BRASIL – OMS pede trégua para campanha de vacinação contra pólio na Faixa de Gaza: “É essencial garantir a segurança da saúde pública”.

Uma crise de saúde pública na Faixa de Gaza tem preocupado a Organização Mundial da Saúde (OMS) e o Fundo das Nações Unidas para a Infância (Unicef). A detecção do poliovírus na região levou à necessidade de duas campanhas de vacinação contra a poliomielite, com a expectativa de imunizar mais de 640 mil crianças com menos de 10 anos.

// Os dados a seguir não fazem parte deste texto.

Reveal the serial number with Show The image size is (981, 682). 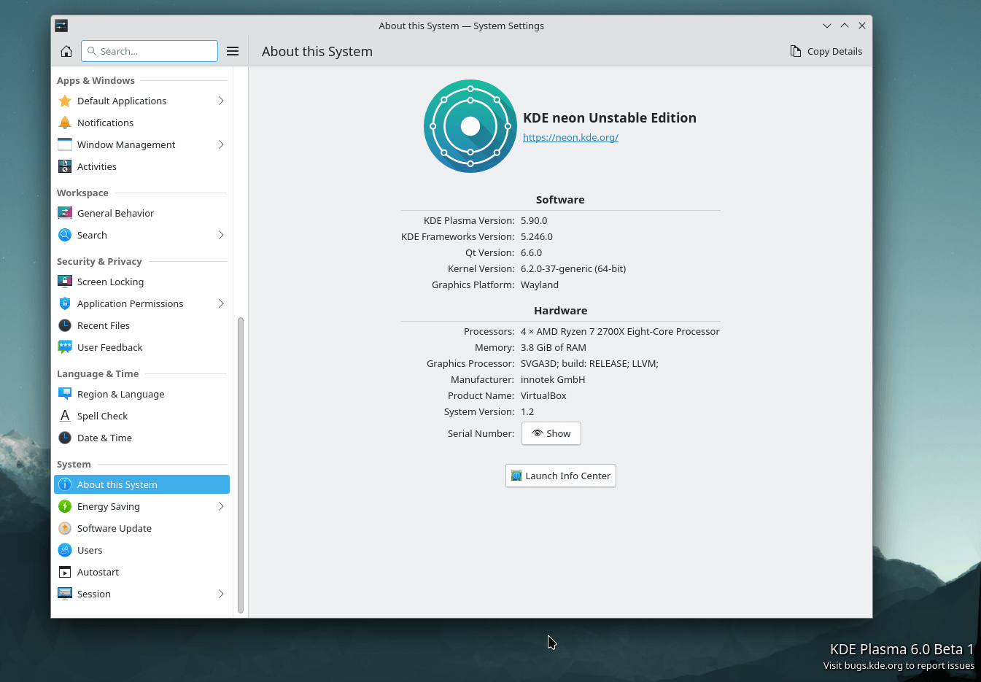tap(551, 433)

No entanto, a realização dessas campanhas enfrenta um desafio logístico e humanitário, devido ao conflito em curso na região. A OMS e a Unicef fizeram um apelo por uma trégua humanitária de pelo menos 7 dias para permitir que as crianças e famílias cheguem em segurança às unidades de saúde e recebam as vacinas. Sem essa pausa nos combates, a efetividade das campanhas fica comprometida.

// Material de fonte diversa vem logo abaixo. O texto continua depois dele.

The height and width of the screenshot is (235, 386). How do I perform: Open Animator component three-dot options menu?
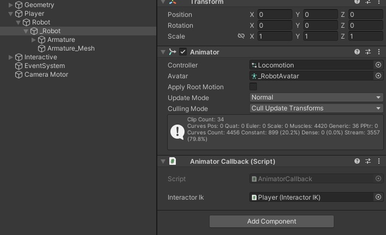[x=378, y=52]
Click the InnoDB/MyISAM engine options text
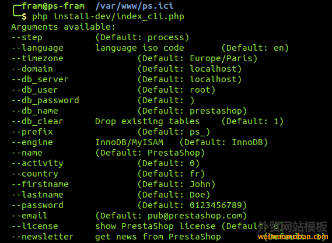This screenshot has height=243, width=332. click(x=130, y=142)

A Faixa de Gaza estava livre da pólio há 25 anos, mas a detecção do vírus e a suspeita de casos de paralisia flácida aguda acenderam o alerta. Mais de 1,6 milhão de doses da vacina oral devem ser entregues na região, mas o transporte dessas doses e dos equipamentos de refrigeração precisa ser facilitado para que a campanha ocorra de forma eficaz.

Além do risco de disseminação do poliovírus, a interrupção da vacinação de rotina na Faixa de Gaza devido aos conflitos tem aumentado o perigo de propagação de outras doenças preveníveis por vacinação, como o sarampo, além de impactar a saúde das crianças devido à falta de acesso a serviços básicos.

Diante desse cenário, a OMS destaca a importância de uma cobertura vacinal de pelo menos 95% durante as campanhas para interromper a propagação da pólio e prevenir o ressurgimento da doença na região. A comunidade humanitária alerta para a urgência de um cessar-fogo para garantir a segurança da saúde pública na Faixa de Gaza e países vizinhos.